Based on his experience growing up and living between the Gambia and Senegal, Abdoulaye Diallo shares a commentary piece that draws the links between an escalating climate crisis in West Africa, including the scale of loss and damage seen across the continent, and the extreme profits made by the world’s largest companies responsible for GHG emissions
As announcements by international oil companies of their annual profits start rolling in, beneficiaries may already be looking back smiling at 2023 whilst planning their next private-island holiday or real estate purchase. Yet the most lucrative year on record for oil and gas companies will be remembered by billions of us as the hottest year on record, punctuated by extreme weather events and the ever spiralling cost of living.
Growing up between two countries, Senegal and the Gambia, one need not be an activist or climate scientist to have first-hand knowledge of these crises. Detrimental impacts are being felt in all sectors of these countries’ economies, with irregular rains causing farmers indescribable anguish, as they lose their livestock because grasslands are turning into drylands. The climate crisis is a leading driver of desertification – a rapidly growing threat to water and food sovereignty – which pushes proud and self-sustaining communities into poverty. As a last resort, some are even pushed out of their homes and consider migration, risking their lives and adding to social and political tensions at home and abroad.
The answer to all climate-related weather events is two-fold: avoid further emissions of planet-heating gases and invest in local solutions. The annual profits of just six major oil and gas companies – BP, Chevron, Equinor, Exxonmobil, Shell, and Total – which collectively scooped up almost $140 billion, are made from our collective loss. Not only does their business cause destructive climate change contributing to land degradation, but their profits do little to address these impacts. These companies must be made to pay for the damage they cause and a pathway out of the climate crisis.
And then there’s the moral question: Is it right for just a single company to earn off pollution in one year as much as it would cost for Senegal to address land degradation impacts for decades, not to mention a host of other climate disasters? Anyone who isn’t lining their pockets will say no. Despite media framing around the economic wins of these international oil companies, there is another more critical story to tell. Ordinary people everywhere are being penalised for the financial gains of oil and gas and its backers – from soaring energy bills to climate-related loss and damage – it’s clear that their profits are our loss.

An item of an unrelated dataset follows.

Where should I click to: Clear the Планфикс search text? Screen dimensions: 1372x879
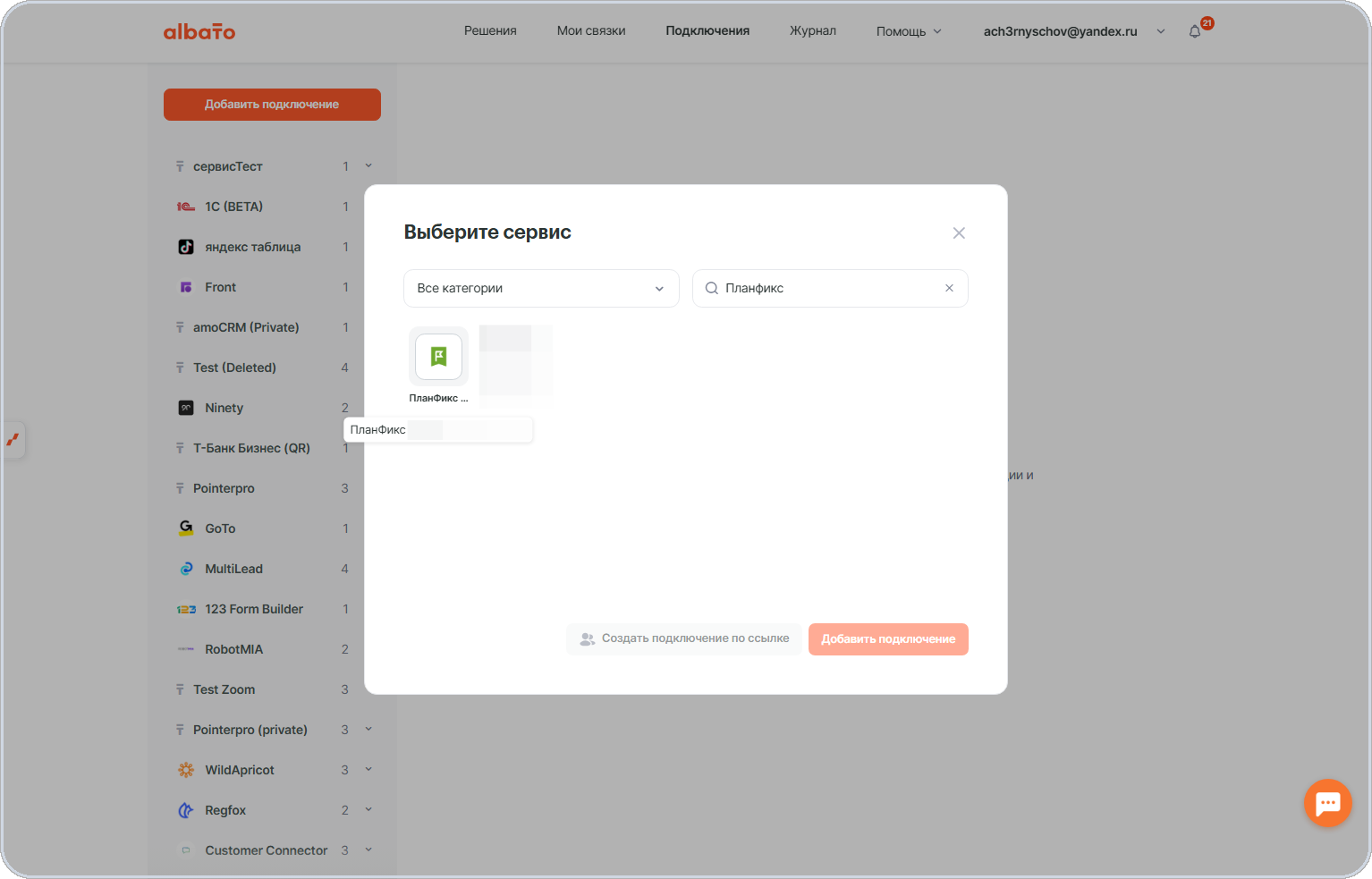pos(949,288)
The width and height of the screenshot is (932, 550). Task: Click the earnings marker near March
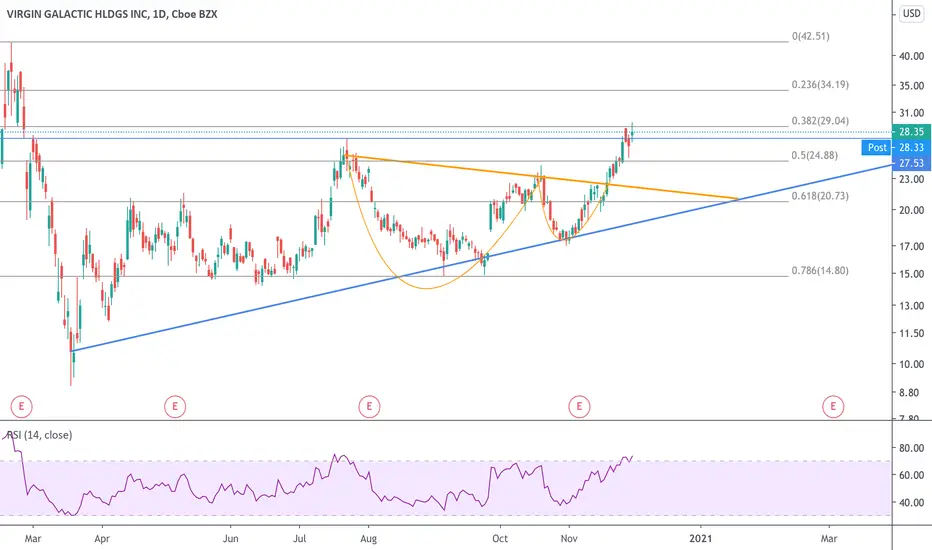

Consider these stark contrasts: The oil and gas industry’s cumulative profits for 2023 would certainly far exceed the economic cost of weather and climate events that year, and payouts are similarly expected to crash record levels as just the six companies mentioned above have already distributed over $127 billion to their shareholders. This surpasses a global goal of 100 billion dollars in climate finance which rich governments have committed to. Some of these costs – like the loss of loved ones, memories, cultural assets, connection to home, and ancestral ties that bind communities together – cannot be measured in numbers.
Polluters will never voluntarily stop drilling and start paying for the energy transition and the climate impacts they have caused, so we need governments to step up to force accountability and deliver justice. The fossil fuel industry knew of its climate impacts for decades, but have deliberately hidden or ignored the truth, discredited scientific evidence, and is rife with examples of broken laws in pursuit of its dirty business and enormous profits. Furthermore, the industry’s profits are overwhelmingly invested in new fossil fuel projects instead of a shift to renewable energy sources and in maximising shareholder profits.
Governments need to deliver a rapid and fair phaseout of all fossil fuels, and levy taxes on the fossil fuel industry for the costs associated with surviving the climate crisis. As a start, introducing a permanent excess profits tax on oil and gas producers and redirecting subsidies could generate substantial finance for climate action. The oil and gas giants and the climate crisis that they’ve caused are both global, therefore so should be our solutions. There’s an urgent need for international consensus on the application of the polluter pays principle. COP29 must deliver an ambitious needs-based global finance goal supported by rich countries, going beyond the previous $100 billion goal. The goal must also mark a turning point in expectations on the world’s largest polluting sectors, not least the fossil fuel industry, to pay towards the costs of climate action in developing countries.
To make such grand promises into reality, we know that politicians need to feel the heat. In 2023, hundreds of thousands of people marched worldwide – from Nairobi to Norway, from the Philippines to New York – called for a fast and fair fossil fuel phase out. 2024 will be the year when the oil and gas industry starts losing and we all start winning, and Greenpeace intends to be there to fuel the resistance and stand with those most impacted by the climate crisis.